NOTES TO UNAUDITED CONSOLIDATED FINANCIAL STATEMENTS

1. BASIS OF PRESENTATION

The consolidated financial statements for the three and six months ended July 1, 2006 and June 25, 2005 are unaudited and include all adjustments, which, in the opinion of management, are necessary to present fairly the results of operations for the periods then ended. All such adjustments are of a normal recurring nature.

These consolidated financial statements should be read in conjunction with the consolidated financial statements and notes thereto included in Kopin Corporation’s (the Company) Annual Report on Form 10-K filed with the Securities and Exchange Commission (File No. 0-19882) for the year ended December 31, 2005.

The results of the Company’s operations for any interim period are not necessarily indicative of the results of the Company’s operations for any other interim period or for a full fiscal year.
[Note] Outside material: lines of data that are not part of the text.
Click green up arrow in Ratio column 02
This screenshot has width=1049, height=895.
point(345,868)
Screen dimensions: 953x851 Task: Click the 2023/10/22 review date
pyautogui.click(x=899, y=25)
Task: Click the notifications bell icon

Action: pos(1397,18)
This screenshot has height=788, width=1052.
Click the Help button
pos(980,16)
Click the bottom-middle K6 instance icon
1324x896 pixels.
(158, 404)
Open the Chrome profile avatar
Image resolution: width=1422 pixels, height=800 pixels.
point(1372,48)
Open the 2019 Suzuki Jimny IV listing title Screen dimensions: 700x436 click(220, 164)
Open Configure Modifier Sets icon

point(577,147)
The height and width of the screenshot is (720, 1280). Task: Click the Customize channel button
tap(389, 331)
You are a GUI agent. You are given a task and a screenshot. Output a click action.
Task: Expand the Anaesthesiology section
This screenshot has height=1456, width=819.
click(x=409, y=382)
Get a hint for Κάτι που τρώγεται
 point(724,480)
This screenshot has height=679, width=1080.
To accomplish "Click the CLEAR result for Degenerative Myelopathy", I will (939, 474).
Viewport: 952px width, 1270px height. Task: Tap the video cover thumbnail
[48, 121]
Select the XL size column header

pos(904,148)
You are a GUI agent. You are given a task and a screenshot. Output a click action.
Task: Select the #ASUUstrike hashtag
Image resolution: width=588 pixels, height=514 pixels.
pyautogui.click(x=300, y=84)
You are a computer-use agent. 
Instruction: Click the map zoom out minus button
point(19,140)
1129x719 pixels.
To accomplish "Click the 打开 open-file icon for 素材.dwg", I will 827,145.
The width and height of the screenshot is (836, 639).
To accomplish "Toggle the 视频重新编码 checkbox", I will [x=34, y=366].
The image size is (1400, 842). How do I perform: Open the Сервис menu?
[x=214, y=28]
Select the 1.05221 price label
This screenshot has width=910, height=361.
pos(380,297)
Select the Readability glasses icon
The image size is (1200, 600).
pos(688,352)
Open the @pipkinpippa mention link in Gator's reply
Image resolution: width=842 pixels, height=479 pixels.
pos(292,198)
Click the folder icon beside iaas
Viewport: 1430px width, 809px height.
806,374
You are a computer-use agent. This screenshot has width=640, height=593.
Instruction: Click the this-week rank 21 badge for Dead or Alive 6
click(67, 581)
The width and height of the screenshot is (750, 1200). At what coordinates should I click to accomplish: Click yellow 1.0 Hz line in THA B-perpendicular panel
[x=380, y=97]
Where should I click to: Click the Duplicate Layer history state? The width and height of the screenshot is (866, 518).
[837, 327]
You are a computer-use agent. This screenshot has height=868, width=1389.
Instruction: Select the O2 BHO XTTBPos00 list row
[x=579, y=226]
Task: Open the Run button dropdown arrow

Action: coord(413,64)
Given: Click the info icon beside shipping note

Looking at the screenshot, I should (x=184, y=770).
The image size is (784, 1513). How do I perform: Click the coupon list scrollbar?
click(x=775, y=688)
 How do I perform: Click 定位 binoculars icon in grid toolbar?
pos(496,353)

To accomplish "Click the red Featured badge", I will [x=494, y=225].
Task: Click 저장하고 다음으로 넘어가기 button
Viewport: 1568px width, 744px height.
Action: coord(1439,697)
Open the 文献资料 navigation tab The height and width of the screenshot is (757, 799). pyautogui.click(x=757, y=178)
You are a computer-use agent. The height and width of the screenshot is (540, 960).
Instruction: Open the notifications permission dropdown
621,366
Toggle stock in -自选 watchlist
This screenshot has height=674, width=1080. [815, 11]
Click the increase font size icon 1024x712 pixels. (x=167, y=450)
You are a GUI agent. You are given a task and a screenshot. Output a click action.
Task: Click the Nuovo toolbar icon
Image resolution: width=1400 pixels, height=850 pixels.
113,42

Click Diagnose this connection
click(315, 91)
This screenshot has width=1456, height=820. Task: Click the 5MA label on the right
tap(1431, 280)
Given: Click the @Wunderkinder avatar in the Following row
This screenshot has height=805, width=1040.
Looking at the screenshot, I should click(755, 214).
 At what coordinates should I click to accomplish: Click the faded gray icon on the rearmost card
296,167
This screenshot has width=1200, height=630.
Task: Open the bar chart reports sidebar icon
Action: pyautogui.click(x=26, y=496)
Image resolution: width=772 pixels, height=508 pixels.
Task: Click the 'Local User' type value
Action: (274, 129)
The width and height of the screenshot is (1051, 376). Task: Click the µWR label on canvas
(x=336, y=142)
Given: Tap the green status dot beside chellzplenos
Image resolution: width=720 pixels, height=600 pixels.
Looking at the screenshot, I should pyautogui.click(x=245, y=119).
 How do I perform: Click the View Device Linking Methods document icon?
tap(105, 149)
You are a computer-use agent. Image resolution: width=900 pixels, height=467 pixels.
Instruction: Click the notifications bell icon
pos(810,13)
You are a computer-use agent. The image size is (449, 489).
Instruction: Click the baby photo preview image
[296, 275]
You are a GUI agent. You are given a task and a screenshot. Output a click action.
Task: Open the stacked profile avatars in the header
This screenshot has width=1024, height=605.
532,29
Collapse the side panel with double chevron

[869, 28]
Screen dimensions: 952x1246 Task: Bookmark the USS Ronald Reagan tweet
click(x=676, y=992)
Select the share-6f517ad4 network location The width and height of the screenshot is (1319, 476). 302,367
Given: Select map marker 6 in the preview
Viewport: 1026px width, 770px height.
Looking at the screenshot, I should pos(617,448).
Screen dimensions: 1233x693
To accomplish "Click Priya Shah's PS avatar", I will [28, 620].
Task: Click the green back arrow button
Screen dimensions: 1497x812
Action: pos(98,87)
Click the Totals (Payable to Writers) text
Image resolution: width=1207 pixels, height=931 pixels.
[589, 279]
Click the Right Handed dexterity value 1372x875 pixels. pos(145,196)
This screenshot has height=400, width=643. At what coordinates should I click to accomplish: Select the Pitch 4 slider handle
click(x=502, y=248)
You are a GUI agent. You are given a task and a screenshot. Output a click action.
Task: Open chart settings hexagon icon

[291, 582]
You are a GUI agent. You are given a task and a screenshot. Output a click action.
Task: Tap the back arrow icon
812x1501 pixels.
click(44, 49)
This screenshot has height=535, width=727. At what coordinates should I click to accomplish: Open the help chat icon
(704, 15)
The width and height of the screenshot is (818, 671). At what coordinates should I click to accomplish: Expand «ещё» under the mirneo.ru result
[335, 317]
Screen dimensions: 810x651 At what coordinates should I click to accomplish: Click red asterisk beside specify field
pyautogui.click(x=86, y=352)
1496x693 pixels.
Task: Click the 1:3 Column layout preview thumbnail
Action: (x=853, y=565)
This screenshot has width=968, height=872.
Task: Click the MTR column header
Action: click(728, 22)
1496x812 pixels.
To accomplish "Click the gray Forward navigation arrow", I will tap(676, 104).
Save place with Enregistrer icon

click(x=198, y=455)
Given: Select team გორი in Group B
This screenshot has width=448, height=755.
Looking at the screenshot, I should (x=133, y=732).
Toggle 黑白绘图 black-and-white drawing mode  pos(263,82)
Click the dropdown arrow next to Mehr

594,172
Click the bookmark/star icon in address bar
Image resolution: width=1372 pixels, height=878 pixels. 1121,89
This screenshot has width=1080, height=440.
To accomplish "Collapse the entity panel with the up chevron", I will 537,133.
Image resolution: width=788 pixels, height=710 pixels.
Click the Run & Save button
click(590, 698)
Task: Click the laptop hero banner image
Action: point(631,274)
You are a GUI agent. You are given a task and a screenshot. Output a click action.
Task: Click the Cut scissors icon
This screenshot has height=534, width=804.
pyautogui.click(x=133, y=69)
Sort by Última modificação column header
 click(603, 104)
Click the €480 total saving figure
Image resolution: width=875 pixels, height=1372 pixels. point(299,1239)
The consolidated financial statements include the accounts of the Company, its wholly owned subsidiaries and Kowon Technology Co., Ltd. (Kowon), a majority owned (73%) subsidiary located in Korea. All intercompany transactions and balances have been eliminated.

2. FOREIGN CURRENCY TRANSLATION

Assets and liabilities of non-U.S. operations are translated into U.S. dollars at period-end exchange rates, and revenues and expenses at rates prevailing during the period. Currency translation adjustments are recorded as part of accumulated other comprehensive income and aggregate $3,220,539 of accumulated other comprehensive income at July 1, 2006. Transaction gains or losses are recognized in other income or expense, in the statement of operations.

3. INVENTORY

Inventory is stated at the lower of cost (determined on the first-in, first-out or specific identification method) or market and consists of the following at July 1, 2006 and December 31, 2005:

 

     July 1, 2006    December 31, 2005

Raw materials

   $ 5,065,742    $ 5,434,246

Work-in-process

     458,940      319,325

Finished goods

     2,485,861      3,503,168
             
   $ 8,010,543    $ 9,256,739
             

4. NET INCOME PER SHARE

Basic net income per share is computed using the weighted average number of shares of common stock outstanding during the period less any unvested shares. Diluted net income per share is computed using the weighted average number of common shares and potential common shares outstanding during the period using the treasury stock method. Potential common shares have not been included in any periods in which the effect would be anti-dilutive. For the six months ended July 1, 2006 and June 25, 2005, 339,763 and 203,808 common share equivalents, respectively, are included in the diluted earnings per share calculation from the assumed exercise of outstanding stock options and repurchases under the treasury stock method. For the six months ended July 1, 2006 and June 25, 2005 stock options and unvested shares aggregating 6,768,419 and 8,638,707 shares, respectively, were outstanding but not included in the computation of diluted earnings per share as the inclusion would be anti-dilutive.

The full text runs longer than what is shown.